How to do profiling with Mac OS X.
The version I'm running is Mac OS X 10.6.1 (Snow Leopard). I have installed the Development toolkit X-code and the typical tools like autoconf, automake, etc. You may also need to run it as root depending on your configuration. Mac OSX provide a great program for profiling on different languages. It's called "Shark".
1. To run it type cmd+space bar and type Shark (Spotlight search is useful).
2. Now that you have Shark opened select "Launch" at the last combo (It list all the running processes, and you could also profile everything, but we are interested only on our app).
3. Now you can click on "Start", and a new dialog box will ask you for the executable path, and the arguments. Set them as you need. You may also set environment vars for debugging or whatever.
4. Now just click Ok and wait to see the results.
Now that the results are generated, you can order them by each of the columns "Self" and "Total" will indicate you the cost of each part, and this will give you the most critical sections. They can be simple code, but maybe it's executed a lot of times. So even appering very simple, if you can improve that part just a bit, you will win on performance!
Now you can check some features of Shark. You can expand in a hierarchical list, the traces of the function calls, and also the self/total cost% will be splitted into each function call, so you may see a grouped call with 24% but expanding it, you may have one call that use 10% another 5% and another 9%. This way you can get a draft in your mind of the execution flow. It is also able to show the profile by threads, and the call stack as "Heavy", "Tree" or both
If you don't have the source code, don't worry. Shark disassemble the application for you, lol!

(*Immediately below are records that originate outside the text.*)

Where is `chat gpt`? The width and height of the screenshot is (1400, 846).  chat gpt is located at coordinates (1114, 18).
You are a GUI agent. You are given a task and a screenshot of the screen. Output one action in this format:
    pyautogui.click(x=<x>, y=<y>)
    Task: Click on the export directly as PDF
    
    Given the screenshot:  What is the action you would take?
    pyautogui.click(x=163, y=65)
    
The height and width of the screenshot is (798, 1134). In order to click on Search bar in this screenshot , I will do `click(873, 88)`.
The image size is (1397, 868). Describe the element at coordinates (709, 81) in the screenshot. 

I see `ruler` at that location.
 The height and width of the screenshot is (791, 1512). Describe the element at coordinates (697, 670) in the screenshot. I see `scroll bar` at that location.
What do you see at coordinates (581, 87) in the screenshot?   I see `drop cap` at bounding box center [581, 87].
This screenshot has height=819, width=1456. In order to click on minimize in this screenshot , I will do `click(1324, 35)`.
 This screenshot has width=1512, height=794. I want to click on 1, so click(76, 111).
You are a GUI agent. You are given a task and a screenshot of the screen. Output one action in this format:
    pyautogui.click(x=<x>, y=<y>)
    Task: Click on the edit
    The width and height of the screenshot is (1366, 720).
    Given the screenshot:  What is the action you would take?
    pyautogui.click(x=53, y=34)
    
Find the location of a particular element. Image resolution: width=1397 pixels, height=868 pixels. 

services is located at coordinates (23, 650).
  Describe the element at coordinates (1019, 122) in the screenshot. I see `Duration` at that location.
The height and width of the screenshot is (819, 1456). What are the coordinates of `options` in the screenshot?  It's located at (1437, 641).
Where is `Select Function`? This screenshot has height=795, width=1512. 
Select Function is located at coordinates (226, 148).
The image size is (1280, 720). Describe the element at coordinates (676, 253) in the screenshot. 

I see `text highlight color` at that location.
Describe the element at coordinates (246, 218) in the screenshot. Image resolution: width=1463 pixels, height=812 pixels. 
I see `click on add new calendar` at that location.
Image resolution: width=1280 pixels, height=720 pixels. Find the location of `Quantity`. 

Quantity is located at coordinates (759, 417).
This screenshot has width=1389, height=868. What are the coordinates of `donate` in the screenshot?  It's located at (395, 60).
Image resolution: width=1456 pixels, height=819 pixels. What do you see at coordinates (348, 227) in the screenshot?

So now you may think you need to check the code of that part. Shark will also help you on that. Double click on the function call and the code will be displayed automatically. The cpu cost will appear with each important line.
The rest is at your logic. You may need to determine where a loop can be costing a lot, or a performance improvement can be done. You can also have a look at the generated charts. The id of the cpu can be also specfied here.